Faculty Research

Stephen G. Dunbar, Ph.D

Stephen G. Dunbar, Ph.D

Graduate Biology Program Director

My research interests are in the areas of tropical marine ecophysiology, coral reef biodiversity and conservation, and marine invertebrate and vertebrate physiology and ecology. Although based at Loma Linda University, in Loma Linda, California, my research takes me to some great places around the globe.
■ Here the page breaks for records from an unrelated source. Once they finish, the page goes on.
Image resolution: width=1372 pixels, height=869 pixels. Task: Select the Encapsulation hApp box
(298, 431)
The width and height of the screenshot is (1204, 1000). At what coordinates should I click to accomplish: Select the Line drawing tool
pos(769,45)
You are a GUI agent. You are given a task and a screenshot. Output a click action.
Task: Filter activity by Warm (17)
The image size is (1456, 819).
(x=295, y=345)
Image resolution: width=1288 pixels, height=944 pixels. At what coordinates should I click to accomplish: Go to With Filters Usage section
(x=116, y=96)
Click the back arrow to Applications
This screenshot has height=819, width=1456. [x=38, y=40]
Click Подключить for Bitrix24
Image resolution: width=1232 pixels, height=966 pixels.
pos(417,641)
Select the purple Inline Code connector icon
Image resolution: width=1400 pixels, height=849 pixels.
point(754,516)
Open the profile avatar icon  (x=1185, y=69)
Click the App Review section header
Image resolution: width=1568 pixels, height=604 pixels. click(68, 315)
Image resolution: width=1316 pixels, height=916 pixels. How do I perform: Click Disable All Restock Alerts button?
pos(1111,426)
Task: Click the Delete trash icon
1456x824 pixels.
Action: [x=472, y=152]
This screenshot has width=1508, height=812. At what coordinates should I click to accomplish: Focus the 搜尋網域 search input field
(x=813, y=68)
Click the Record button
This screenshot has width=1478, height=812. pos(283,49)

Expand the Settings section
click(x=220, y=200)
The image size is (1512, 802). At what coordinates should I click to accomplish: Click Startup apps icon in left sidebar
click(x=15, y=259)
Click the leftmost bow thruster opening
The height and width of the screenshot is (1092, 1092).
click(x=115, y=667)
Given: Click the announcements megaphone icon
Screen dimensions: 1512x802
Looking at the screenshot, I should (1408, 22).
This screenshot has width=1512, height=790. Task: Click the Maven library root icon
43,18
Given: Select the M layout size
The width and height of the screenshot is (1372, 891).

With some of the most interesting organisms to work on and some of the most beautiful places on the planet to work in, I have what I consider to be one of the best jobs in the world!

 

Ricardo A. Escobar III, M.S.

Ricardo A. Escobar III, M.S.

Director of Undergraduate Environmental Sciences

My research is currently focused on the conservation, biodiversity, behaviors, and ecology of reptiles in the Bahamas. Ongoing projects include the movement ecology of the Bimini Boa (Epicrates s. foster) and the Sandy Cay (White Cay) Rock Iguana (Cyclura r. cristata). In addition, I am studying the taxonomy of Cyclura rileyi spp. and the boas in the genus Epicrates. Lately, I have also developed a passion for drought tolerant and native California plants, being invloved in a few small restoration projects, and hope to soon include them into my research goals. 

 

William K. Hayes, Ph.D

William K. Hayes, Ph.D

My students and I study a diverse range of topics and organisms. We are primarily focused on the biology and toxinology of venemous animals (snakes, scorpions, spiders, centipedes), which we explore using molecular, proteomic, morphological, ecological, and behavioral approaches. We also investigate the taxanomy, behavior, ecology, and conservation of endangered reptiles and birds in the California and Caribbean Islands biodiversity hotspots.